Sport Soccer

Thursday 23 November 2017

Moyes will need six new players to rekindle fading United fortunes

Red Devils may have to miss out on Champions League as regeneration becomes priority for under-fire boss, writes Chris Bascombe

David Moyes
David Moyes
A picture posted on Twitter by the Everton supporter

Chris Bascombe

David Moyes' misery after Manchester United's defeat to former club Everton was compounded when his anger at the scathing reception he received from the fans who used to support him was revealed on social media.

An Everton follower who met Moyes in the Lowry Hotel in Manchester following the champions' 1-0 defeat at Old Trafford tweeted remarks by the United manager in which he called the hostility shown to him by the travelling support "a disgrace."

Moyes spent 11 years at Goodison Park, ending the spell of relegation battles to cement a regular top-six finish and was afforded a guard of honour when he left to join United in May.

However, his comments during the summer pursuit of Marouane Fellaini and Leighton Baines – and a bid for the pair that was considered derisory – have soured relations in the months since his exit and those present in the away end of Old Trafford barracked their former idol.

The quote that rankled Evertonians most was when Moyes said in August: "If I'd been Everton manager and Alex had come asking for Leighton Baines and Marouane Fellaini, I'd have found it very difficult to keep them, because I always felt the right thing to do was what was right for the players."

United did not dispute the suggestion Moyes expressed unhappiness with being jeered by the Evertonians, although there is disappointment private remarks entered the public domain.

There was a robust defence of Moyes, however, from Everton captain Phil Jagielka.
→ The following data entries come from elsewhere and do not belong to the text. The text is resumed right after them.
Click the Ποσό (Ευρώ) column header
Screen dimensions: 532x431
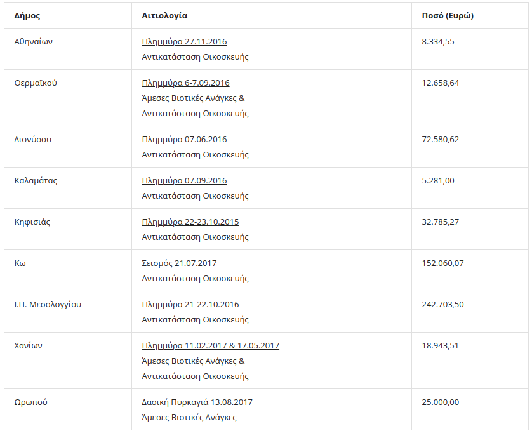(448, 16)
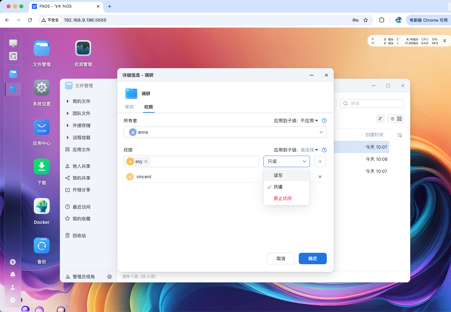Expand the 我的文件 tree node

tap(68, 101)
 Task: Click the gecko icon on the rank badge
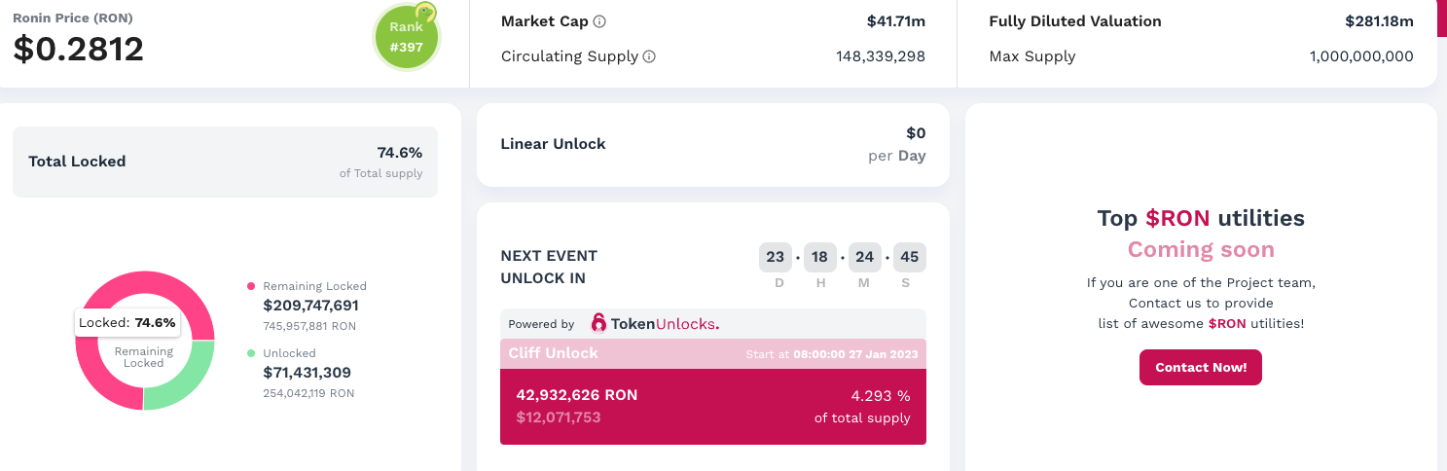424,13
The defender was one of those signed by Moyes, who he credits with leaving solid foundations for Roberto Martinez.

He also argued the Scot's current difficulties at Old Trafford were a consequence of a lack of boardroom help in the transfer market and a demanding fixture list.

"I have a lot of time and a lot of respect for David Moyes," said Jagielka.


"I do feel sorry for him. The fixture list wasn't that kind initially. The transfers in the summer, the people who were making those decisions didn't help him out one bit. It is nowhere near a big problem but the pressure was always going to be high.

"From being at Everton, where the pressure was not so big initially, he could then grow into the season. You can't grow into the season at Manchester United. You need to come out firing on all cylinders when you look at how Arsenal have started and Chelsea and teams like that, you can't give them too much of a lead.

"He will come under pressure, but I am sure he knew that once he took the job he wasn't going to get a quiet life at Manchester United. It was a fantastic opportunity for him. It proved what a great job he had done at Everton.

"I am sure he will roll his sleeves up, get the guys moving in the right direction and I am more than sure he will get Manchester United where they need to be. He just needs that little bit more time, but sometimes, time seems a hard thing to get when you are at that top level. He will come through it, 100pc.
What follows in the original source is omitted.